Location data for words and elements
────────
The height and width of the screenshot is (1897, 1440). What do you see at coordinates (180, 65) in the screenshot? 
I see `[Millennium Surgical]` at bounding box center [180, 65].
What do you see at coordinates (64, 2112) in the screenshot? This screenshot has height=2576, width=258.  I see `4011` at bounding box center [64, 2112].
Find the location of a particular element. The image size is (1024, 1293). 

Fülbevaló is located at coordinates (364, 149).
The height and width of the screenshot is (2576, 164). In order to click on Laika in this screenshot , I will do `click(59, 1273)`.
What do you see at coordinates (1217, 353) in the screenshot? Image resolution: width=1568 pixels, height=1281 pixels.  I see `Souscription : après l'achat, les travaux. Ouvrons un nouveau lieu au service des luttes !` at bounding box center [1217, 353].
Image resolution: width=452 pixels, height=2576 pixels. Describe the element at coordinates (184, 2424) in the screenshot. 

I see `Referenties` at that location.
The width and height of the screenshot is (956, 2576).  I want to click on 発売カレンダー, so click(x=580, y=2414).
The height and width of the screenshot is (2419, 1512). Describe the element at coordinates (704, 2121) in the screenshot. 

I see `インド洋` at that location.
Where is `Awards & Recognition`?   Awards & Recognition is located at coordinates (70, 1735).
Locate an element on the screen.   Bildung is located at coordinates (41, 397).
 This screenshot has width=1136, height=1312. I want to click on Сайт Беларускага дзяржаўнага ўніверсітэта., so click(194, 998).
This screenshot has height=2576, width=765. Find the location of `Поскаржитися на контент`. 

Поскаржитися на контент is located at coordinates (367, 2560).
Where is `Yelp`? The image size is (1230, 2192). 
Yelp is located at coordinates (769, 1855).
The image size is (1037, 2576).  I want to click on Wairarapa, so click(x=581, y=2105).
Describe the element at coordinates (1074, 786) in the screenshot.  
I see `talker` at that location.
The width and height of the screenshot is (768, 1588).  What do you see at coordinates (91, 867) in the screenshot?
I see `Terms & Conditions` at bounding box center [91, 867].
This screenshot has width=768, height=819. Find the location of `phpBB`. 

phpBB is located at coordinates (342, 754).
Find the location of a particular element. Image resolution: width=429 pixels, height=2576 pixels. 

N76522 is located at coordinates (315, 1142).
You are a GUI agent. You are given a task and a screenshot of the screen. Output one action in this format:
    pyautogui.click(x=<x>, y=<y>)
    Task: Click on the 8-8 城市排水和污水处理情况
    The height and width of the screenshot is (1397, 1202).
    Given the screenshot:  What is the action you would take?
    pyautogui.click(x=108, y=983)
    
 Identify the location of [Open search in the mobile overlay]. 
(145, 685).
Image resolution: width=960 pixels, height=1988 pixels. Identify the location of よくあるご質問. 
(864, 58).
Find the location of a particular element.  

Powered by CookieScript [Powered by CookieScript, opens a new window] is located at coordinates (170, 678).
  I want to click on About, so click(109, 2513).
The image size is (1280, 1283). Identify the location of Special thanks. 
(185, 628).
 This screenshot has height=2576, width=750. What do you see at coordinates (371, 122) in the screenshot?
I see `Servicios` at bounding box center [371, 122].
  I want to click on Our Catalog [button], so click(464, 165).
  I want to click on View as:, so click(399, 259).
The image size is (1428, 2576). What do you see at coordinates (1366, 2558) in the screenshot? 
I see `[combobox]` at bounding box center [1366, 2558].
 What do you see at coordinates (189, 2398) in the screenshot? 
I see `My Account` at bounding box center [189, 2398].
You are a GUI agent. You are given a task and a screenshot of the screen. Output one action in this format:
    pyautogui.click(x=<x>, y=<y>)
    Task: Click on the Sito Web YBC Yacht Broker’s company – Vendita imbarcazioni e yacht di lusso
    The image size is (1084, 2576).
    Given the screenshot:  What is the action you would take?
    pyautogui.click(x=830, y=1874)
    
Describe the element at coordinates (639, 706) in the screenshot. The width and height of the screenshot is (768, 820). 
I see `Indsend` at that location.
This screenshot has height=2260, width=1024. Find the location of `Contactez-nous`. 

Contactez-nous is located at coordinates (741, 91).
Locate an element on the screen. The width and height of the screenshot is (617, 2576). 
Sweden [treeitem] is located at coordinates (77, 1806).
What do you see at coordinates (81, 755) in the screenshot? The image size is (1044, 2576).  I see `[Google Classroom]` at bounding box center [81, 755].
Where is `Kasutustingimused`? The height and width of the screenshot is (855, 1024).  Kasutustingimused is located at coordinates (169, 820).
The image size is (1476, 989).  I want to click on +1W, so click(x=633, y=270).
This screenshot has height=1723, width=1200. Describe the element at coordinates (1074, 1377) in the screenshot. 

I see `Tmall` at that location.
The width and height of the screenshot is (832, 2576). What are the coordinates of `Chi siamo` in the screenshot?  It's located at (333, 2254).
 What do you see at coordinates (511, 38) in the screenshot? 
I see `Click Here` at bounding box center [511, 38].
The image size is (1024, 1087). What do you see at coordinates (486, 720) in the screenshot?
────────
Render all of the material above as a numbered list, omitting the blank lines.

1. The height and width of the screenshot is (1897, 1440). What do you see at coordinates (180, 65) in the screenshot? 
2. I see `[Millennium Surgical]` at bounding box center [180, 65].
3. What do you see at coordinates (64, 2112) in the screenshot? This screenshot has height=2576, width=258.  I see `4011` at bounding box center [64, 2112].
4. Find the location of a particular element. The image size is (1024, 1293). 
5. Fülbevaló is located at coordinates (364, 149).
6. The height and width of the screenshot is (2576, 164). In order to click on Laika in this screenshot , I will do `click(59, 1273)`.
7. What do you see at coordinates (1217, 353) in the screenshot? Image resolution: width=1568 pixels, height=1281 pixels.  I see `Souscription : après l'achat, les travaux. Ouvrons un nouveau lieu au service des luttes !` at bounding box center [1217, 353].
8. Image resolution: width=452 pixels, height=2576 pixels. Describe the element at coordinates (184, 2424) in the screenshot. 
9. I see `Referenties` at that location.
10. The width and height of the screenshot is (956, 2576).  I want to click on 発売カレンダー, so click(x=580, y=2414).
11. The height and width of the screenshot is (2419, 1512). Describe the element at coordinates (704, 2121) in the screenshot. 
12. I see `インド洋` at that location.
13. Where is `Awards & Recognition`?   Awards & Recognition is located at coordinates (70, 1735).
14. Locate an element on the screen.   Bildung is located at coordinates (41, 397).
15.  This screenshot has width=1136, height=1312. I want to click on Сайт Беларускага дзяржаўнага ўніверсітэта., so click(194, 998).
16. This screenshot has height=2576, width=765. Find the location of `Поскаржитися на контент`. 
17. Поскаржитися на контент is located at coordinates (367, 2560).
18. Where is `Yelp`? The image size is (1230, 2192). 
19. Yelp is located at coordinates (769, 1855).
20. The image size is (1037, 2576).  I want to click on Wairarapa, so click(x=581, y=2105).
21. Describe the element at coordinates (1074, 786) in the screenshot.  
22. I see `talker` at that location.
23. The width and height of the screenshot is (768, 1588).  What do you see at coordinates (91, 867) in the screenshot?
24. I see `Terms & Conditions` at bounding box center [91, 867].
25. This screenshot has width=768, height=819. Find the location of `phpBB`. 
26. phpBB is located at coordinates (342, 754).
27. Find the location of a particular element. Image resolution: width=429 pixels, height=2576 pixels. 
28. N76522 is located at coordinates (315, 1142).
29. You are a GUI agent. You are given a task and a screenshot of the screen. Output one action in this format:
30.     pyautogui.click(x=<x>, y=<y>)
31.     Task: Click on the 8-8 城市排水和污水处理情况
32.     The height and width of the screenshot is (1397, 1202).
33.     Given the screenshot:  What is the action you would take?
34.     pyautogui.click(x=108, y=983)
35.  Identify the location of [Open search in the mobile overlay]. 
36. (145, 685).
37. Image resolution: width=960 pixels, height=1988 pixels. Identify the location of よくあるご質問. 
38. (864, 58).
39. Find the location of a particular element.  
40. Powered by CookieScript [Powered by CookieScript, opens a new window] is located at coordinates (170, 678).
41.   I want to click on About, so click(109, 2513).
42. The image size is (1280, 1283). Identify the location of Special thanks. 
43. (185, 628).
44.  This screenshot has height=2576, width=750. What do you see at coordinates (371, 122) in the screenshot?
45. I see `Servicios` at bounding box center [371, 122].
46.   I want to click on Our Catalog [button], so click(464, 165).
47.   I want to click on View as:, so click(399, 259).
48. The image size is (1428, 2576). What do you see at coordinates (1366, 2558) in the screenshot? 
49. I see `[combobox]` at bounding box center [1366, 2558].
50.  What do you see at coordinates (189, 2398) in the screenshot? 
51. I see `My Account` at bounding box center [189, 2398].
52. You are a GUI agent. You are given a task and a screenshot of the screen. Output one action in this format:
53.     pyautogui.click(x=<x>, y=<y>)
54.     Task: Click on the Sito Web YBC Yacht Broker’s company – Vendita imbarcazioni e yacht di lusso
55.     The image size is (1084, 2576).
56.     Given the screenshot:  What is the action you would take?
57.     pyautogui.click(x=830, y=1874)
58. Describe the element at coordinates (639, 706) in the screenshot. The width and height of the screenshot is (768, 820). 
59. I see `Indsend` at that location.
60. This screenshot has height=2260, width=1024. Find the location of `Contactez-nous`. 
61. Contactez-nous is located at coordinates (741, 91).
62. Locate an element on the screen. The width and height of the screenshot is (617, 2576). 
63. Sweden [treeitem] is located at coordinates (77, 1806).
64. What do you see at coordinates (81, 755) in the screenshot? The image size is (1044, 2576).  I see `[Google Classroom]` at bounding box center [81, 755].
65. Where is `Kasutustingimused`? The height and width of the screenshot is (855, 1024).  Kasutustingimused is located at coordinates (169, 820).
66. The image size is (1476, 989).  I want to click on +1W, so click(x=633, y=270).
67. This screenshot has height=1723, width=1200. Describe the element at coordinates (1074, 1377) in the screenshot. 
68. I see `Tmall` at that location.
69. The width and height of the screenshot is (832, 2576). What are the coordinates of `Chi siamo` in the screenshot?  It's located at (333, 2254).
70.  What do you see at coordinates (511, 38) in the screenshot? 
71. I see `Click Here` at bounding box center [511, 38].
72. The image size is (1024, 1087). What do you see at coordinates (486, 720) in the screenshot?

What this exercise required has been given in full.